Voltando para casa, comecei a me acalmar e refletir. Não adiantava procurar pelo culpado. Não havia culpa. Eu precisava me convencer disso. Repassei a cena. Sorri. Sentia-me novamente mulher, sentia-me novamente jovem. Era uma conquista para mim, apesar da situação criada. Se eu não contasse para ninguém, nada mudaria na minha vida. Aquilo havia sido apenas um descuido. Era só encarar como uma pequena travessura. Mas será que eu poderia conviver com ela?  Será que eu poderia tornar a ver Olavo, explicando-lhe que tudo deveria parar por ali? A minha tortura íntima não era o ocorrido em si; incomodava-me ter gostado da situação, ter-me sentido novamente cheia de vida enquanto seus lábios fundiam-se aos meus e nossos corpos se colavam, acendendo algo que minha memória quase esquecera. O que acabou se tornando um pesadelo, com o passar dos dias, foi a vontade que eu tinha de que tudo acontecesse novamente. E eu estava convicta de que não podia. O olhar inocente do meu marido me cruxificava. O deslize tinha sido acidental mas deixaria de sê-lo, caso se repetisse. Pus fim nas possibilidades e no tratamento, alegando já estar curada.
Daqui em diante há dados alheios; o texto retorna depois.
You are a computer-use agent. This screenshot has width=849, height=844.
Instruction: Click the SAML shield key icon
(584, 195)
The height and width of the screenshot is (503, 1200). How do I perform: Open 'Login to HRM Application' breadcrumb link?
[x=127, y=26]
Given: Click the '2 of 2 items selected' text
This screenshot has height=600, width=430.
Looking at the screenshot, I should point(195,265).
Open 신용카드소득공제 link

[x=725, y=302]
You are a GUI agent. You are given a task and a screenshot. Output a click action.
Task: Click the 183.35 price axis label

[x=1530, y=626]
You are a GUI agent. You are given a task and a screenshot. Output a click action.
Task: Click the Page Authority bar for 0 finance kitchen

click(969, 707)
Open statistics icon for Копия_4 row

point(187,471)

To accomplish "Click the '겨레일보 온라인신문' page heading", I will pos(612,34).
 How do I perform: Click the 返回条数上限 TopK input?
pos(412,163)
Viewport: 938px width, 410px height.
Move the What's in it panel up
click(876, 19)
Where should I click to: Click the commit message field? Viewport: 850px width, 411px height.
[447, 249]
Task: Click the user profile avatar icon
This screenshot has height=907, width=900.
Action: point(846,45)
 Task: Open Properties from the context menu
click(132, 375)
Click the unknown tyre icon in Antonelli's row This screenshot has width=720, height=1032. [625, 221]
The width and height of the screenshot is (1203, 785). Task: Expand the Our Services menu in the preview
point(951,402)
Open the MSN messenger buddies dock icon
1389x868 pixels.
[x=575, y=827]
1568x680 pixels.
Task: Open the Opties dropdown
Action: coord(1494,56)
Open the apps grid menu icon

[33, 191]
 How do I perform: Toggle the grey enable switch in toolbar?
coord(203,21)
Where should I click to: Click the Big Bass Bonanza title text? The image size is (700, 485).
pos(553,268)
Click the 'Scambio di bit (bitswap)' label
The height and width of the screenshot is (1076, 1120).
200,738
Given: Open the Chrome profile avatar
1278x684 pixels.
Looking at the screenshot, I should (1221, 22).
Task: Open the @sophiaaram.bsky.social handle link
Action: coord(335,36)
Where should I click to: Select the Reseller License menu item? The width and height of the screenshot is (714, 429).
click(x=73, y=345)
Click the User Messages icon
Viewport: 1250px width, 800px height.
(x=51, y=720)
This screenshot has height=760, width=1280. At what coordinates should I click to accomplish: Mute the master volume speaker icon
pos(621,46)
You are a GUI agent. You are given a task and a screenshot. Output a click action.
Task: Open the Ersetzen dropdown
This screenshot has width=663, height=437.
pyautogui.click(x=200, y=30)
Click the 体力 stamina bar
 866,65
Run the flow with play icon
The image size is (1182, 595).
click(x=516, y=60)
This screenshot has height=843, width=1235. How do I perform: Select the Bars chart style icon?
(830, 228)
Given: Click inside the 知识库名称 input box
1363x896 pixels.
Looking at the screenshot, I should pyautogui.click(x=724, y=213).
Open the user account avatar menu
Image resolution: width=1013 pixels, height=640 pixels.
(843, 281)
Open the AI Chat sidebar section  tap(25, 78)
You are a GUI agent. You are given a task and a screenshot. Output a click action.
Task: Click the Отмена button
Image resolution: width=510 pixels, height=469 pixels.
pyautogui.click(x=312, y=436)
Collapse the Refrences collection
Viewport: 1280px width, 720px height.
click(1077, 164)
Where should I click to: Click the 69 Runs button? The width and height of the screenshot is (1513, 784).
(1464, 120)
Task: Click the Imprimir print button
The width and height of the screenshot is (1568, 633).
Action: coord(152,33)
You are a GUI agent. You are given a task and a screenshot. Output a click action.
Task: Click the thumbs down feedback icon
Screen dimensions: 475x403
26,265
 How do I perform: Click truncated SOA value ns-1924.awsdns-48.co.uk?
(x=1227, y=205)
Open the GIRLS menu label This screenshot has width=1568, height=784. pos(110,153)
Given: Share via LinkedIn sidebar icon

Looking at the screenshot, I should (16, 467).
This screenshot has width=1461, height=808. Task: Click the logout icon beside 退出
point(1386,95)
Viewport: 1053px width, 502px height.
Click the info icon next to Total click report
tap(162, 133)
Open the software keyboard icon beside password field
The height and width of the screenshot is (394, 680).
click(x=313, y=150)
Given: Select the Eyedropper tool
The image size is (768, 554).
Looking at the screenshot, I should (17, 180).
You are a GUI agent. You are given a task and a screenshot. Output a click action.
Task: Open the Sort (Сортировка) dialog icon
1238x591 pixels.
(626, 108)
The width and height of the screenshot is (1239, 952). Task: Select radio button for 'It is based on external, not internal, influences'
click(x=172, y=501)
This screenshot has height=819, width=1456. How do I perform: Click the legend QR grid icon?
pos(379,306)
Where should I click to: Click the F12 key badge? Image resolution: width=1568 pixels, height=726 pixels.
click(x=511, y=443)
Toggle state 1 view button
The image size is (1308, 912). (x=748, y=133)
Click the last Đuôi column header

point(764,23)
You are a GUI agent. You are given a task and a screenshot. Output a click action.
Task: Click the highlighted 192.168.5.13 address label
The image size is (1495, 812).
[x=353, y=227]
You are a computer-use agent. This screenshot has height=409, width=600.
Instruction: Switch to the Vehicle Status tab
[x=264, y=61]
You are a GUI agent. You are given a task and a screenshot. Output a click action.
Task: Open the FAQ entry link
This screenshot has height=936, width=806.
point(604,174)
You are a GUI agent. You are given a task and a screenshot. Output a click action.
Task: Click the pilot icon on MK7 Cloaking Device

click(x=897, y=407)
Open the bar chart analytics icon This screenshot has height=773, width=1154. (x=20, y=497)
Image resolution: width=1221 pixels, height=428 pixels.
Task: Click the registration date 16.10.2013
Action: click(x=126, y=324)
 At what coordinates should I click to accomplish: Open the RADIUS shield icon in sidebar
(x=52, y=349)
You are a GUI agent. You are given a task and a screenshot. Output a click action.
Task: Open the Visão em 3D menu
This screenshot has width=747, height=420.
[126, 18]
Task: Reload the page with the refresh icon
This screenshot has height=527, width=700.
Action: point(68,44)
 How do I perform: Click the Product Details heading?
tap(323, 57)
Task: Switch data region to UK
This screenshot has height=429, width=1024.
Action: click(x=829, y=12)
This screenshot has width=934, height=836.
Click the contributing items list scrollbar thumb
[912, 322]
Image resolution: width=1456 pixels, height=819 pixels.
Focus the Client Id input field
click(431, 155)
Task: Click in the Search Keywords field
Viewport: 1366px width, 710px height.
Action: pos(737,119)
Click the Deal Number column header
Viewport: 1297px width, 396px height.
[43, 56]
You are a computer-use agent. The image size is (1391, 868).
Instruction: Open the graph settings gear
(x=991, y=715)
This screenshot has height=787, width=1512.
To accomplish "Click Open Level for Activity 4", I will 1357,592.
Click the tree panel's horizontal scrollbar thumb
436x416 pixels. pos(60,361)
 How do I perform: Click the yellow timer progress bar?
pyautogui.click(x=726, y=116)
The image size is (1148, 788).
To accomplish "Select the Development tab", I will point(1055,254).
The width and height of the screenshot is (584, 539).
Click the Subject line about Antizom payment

Passaram-se muitos anos. Mesmo tendo aprendido a aceitar mais as falhas humanas, meu “caso” nunca foi bem assimilado pela minha consciência. Se consegui ocultar o fato de todos, nunca pude escondê-lo de mim mesma.
Na noite deste último sábado, como estivesse um tempo chuvoso e frio, meu marido abriu uma garrafa de vinho e acendeu a lareira. Sentados no tapete da sala, em torno da mesa de centro, ficamos conversando até que, instigada pela perigosa mistura de calor e álcool, parecendo querer “cutucar onça com vara curta”, perguntei se ele já havia me traído. Rindo, Heitor alegou que, quando éramos noivos, ele havia beijado uma colega da Faculdade. Isso era traição? Ante meu olhar perplexo, ele justificou-se:
– Mas foi só um beijo, Nininha.
- Só um beijo?, indignei-me
- Só um beijo, ele retrucou.
- Só um beijo!, exclamei,  para logo em seguida acrescentar, confirmando:
- Só um beijo. E pensei em Olavo.  
        Aproveitando o gancho, de meu marido emprestei a fala para realizar a minha catarse. Ele nem percebeu a sutileza da transmutação: da interrogação passei à exclamação e arrematei com um ponto final, tornando minha frase uma confissão. Eu falei tudo, sem dizer nada. Toda velha culpa se dissipou com o uso simples e adequado da pontuação. Perdoei Heitor e me perdoei. Estamos quites.